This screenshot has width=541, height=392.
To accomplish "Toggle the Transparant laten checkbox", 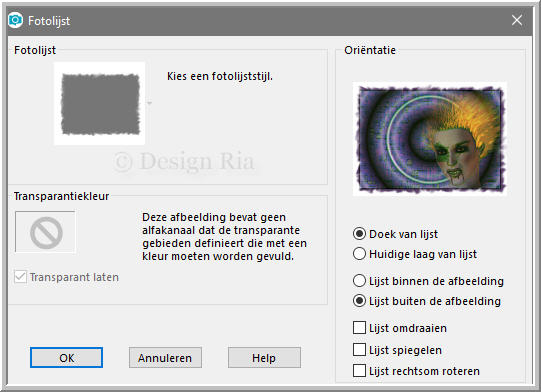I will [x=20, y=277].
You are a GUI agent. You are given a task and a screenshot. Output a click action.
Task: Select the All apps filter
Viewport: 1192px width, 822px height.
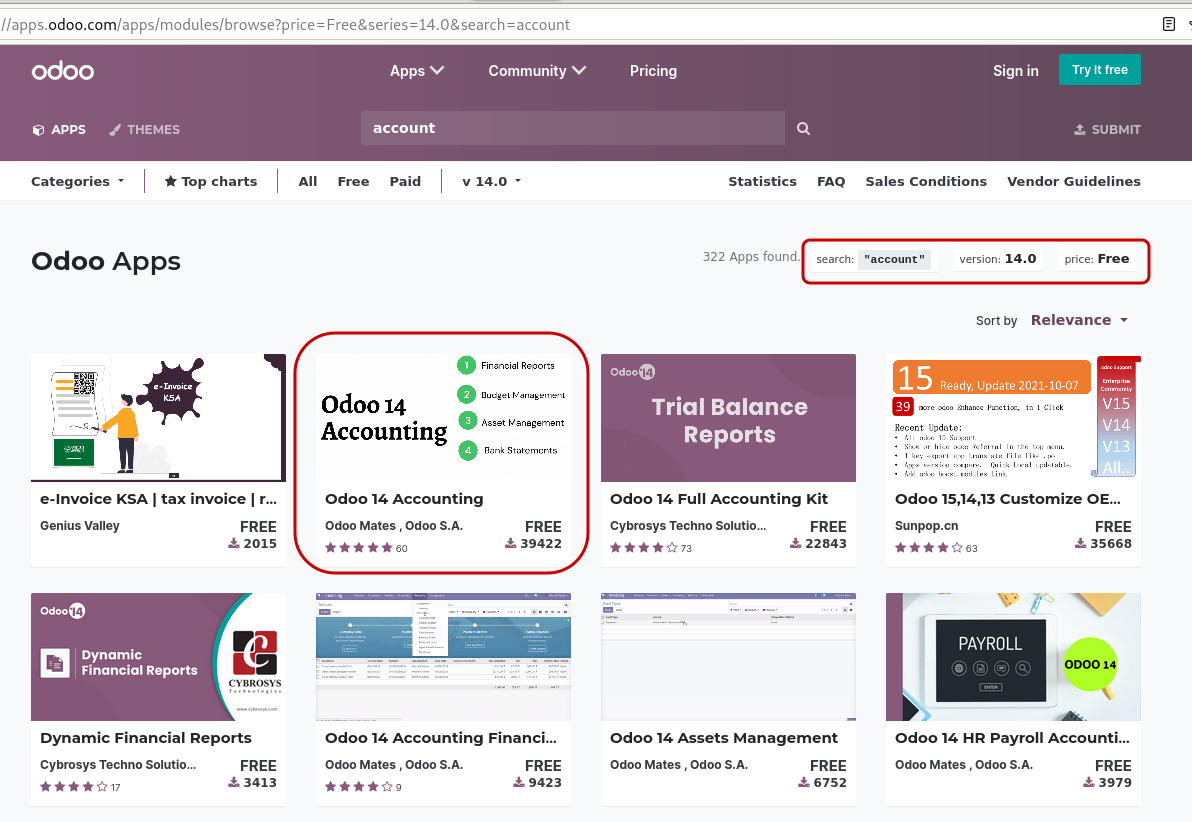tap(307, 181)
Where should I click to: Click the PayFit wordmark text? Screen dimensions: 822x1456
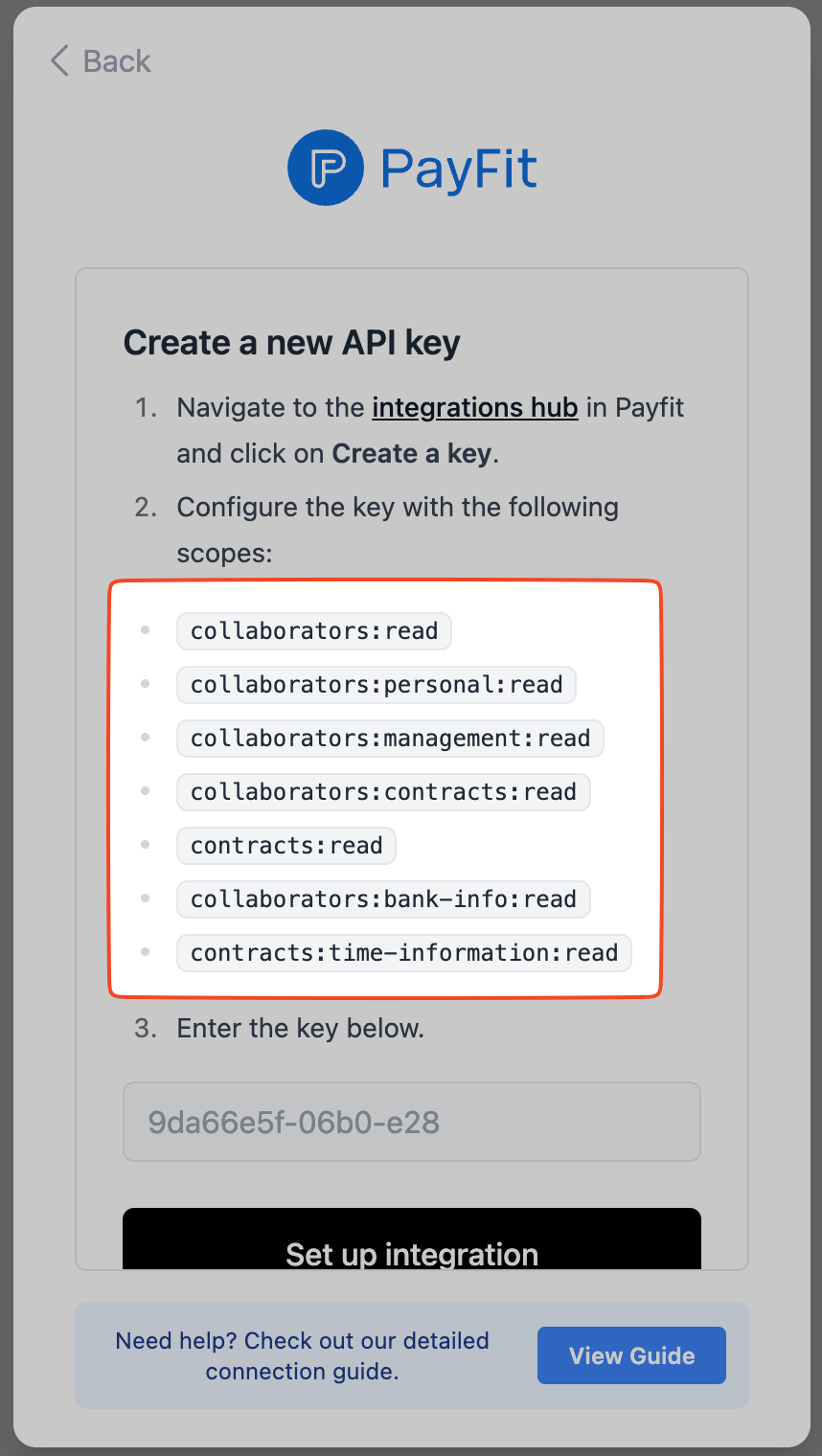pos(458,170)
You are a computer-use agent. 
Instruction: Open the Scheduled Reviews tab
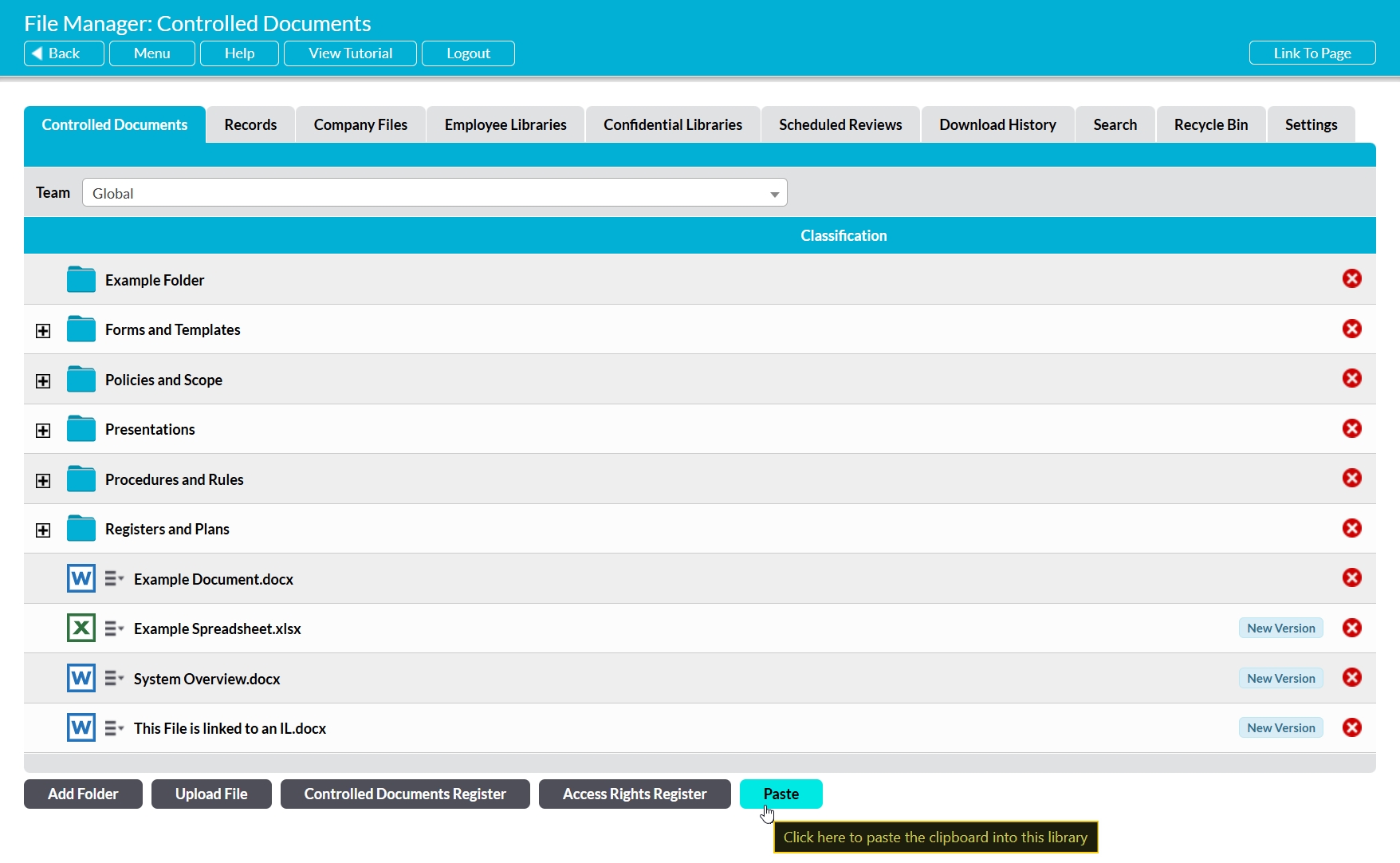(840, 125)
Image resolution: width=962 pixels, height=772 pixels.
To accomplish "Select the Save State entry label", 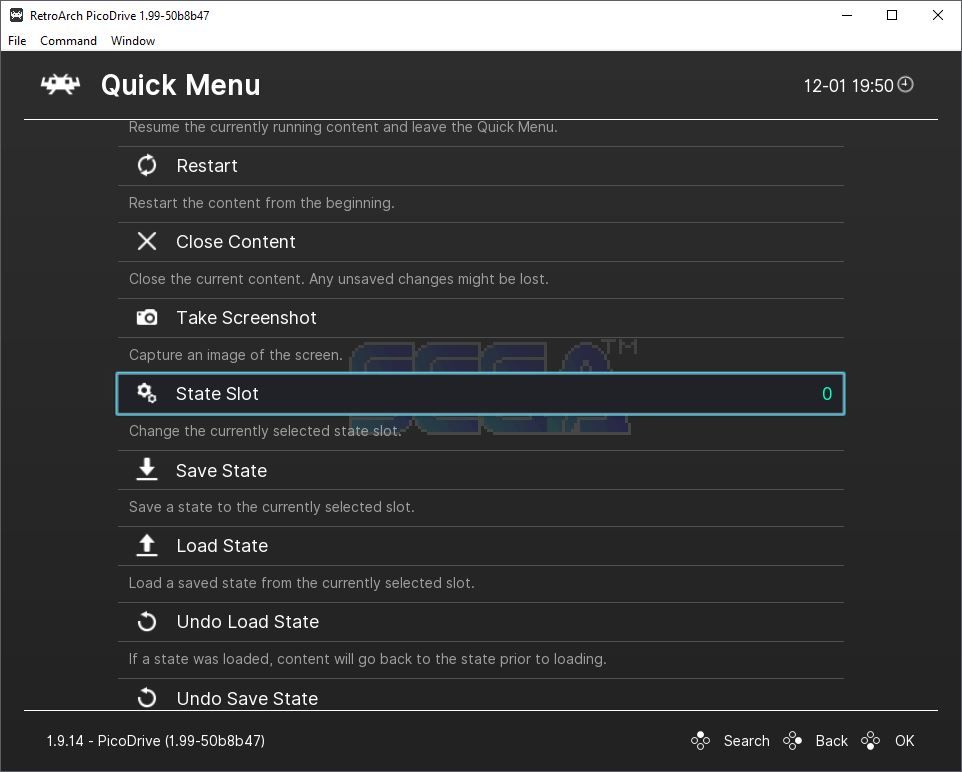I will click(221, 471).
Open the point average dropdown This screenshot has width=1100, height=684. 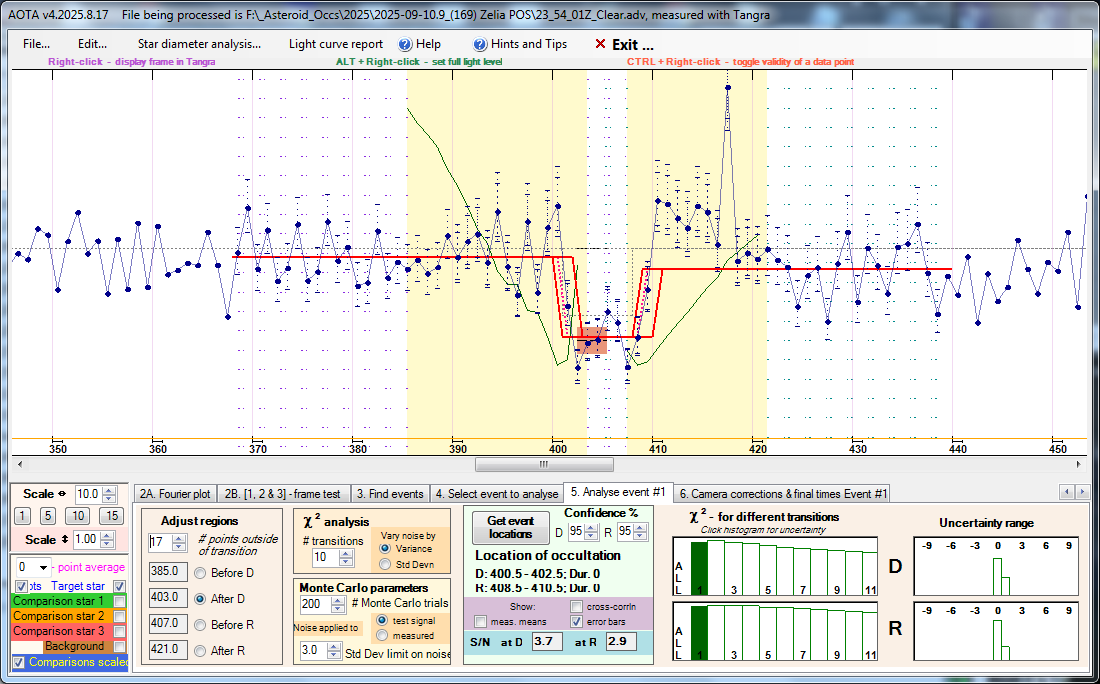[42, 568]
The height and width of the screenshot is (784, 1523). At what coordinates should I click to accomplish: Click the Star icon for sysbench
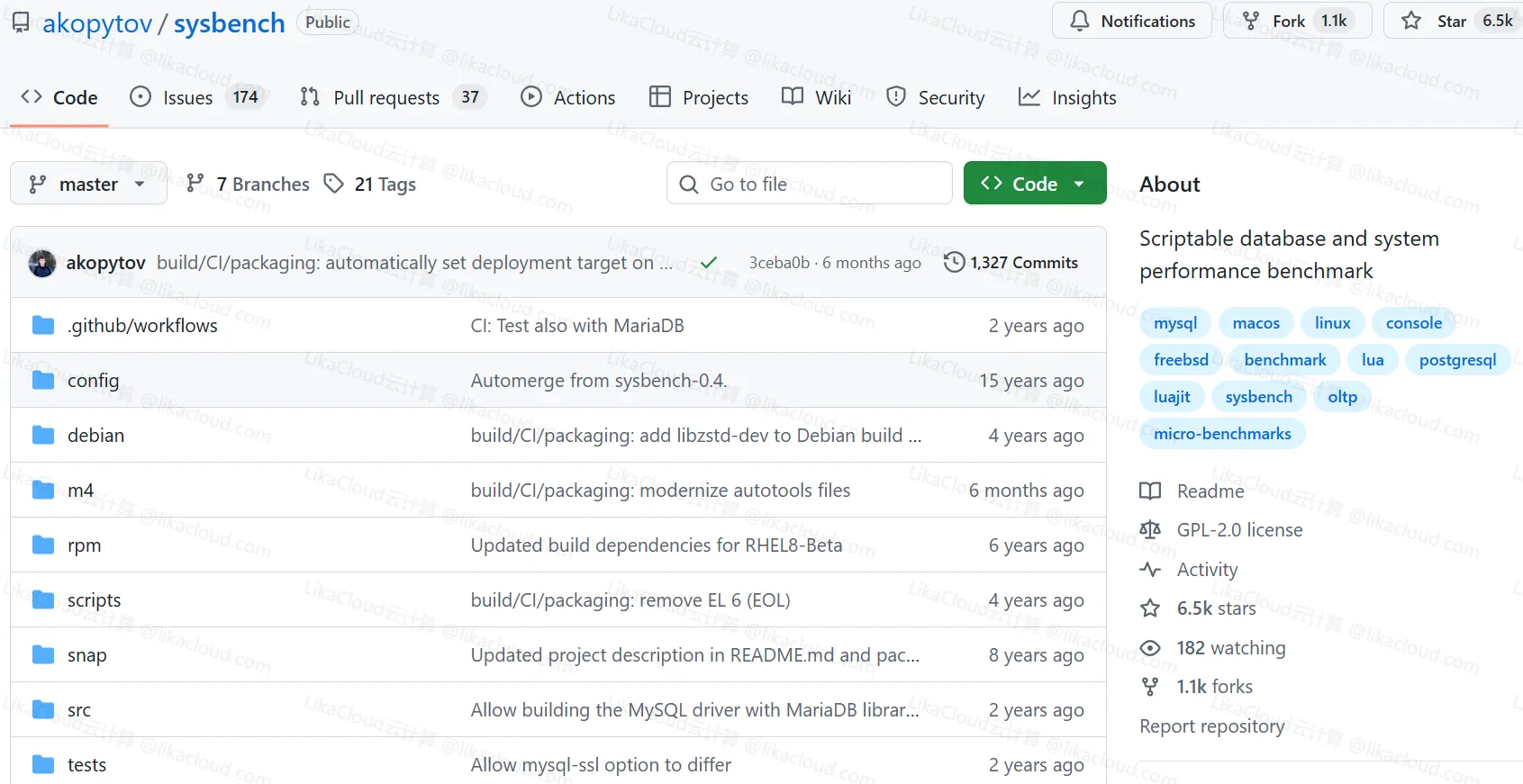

——

> [PROBLEM DETAILS]: Find the string "agent" in the listing and return every line that holds it.

> [ANSWER TO THIS EXERCISE]:
You are a GUI agent. You are given a task and a screenshot. Output a click action.
You are a computer-use agent. 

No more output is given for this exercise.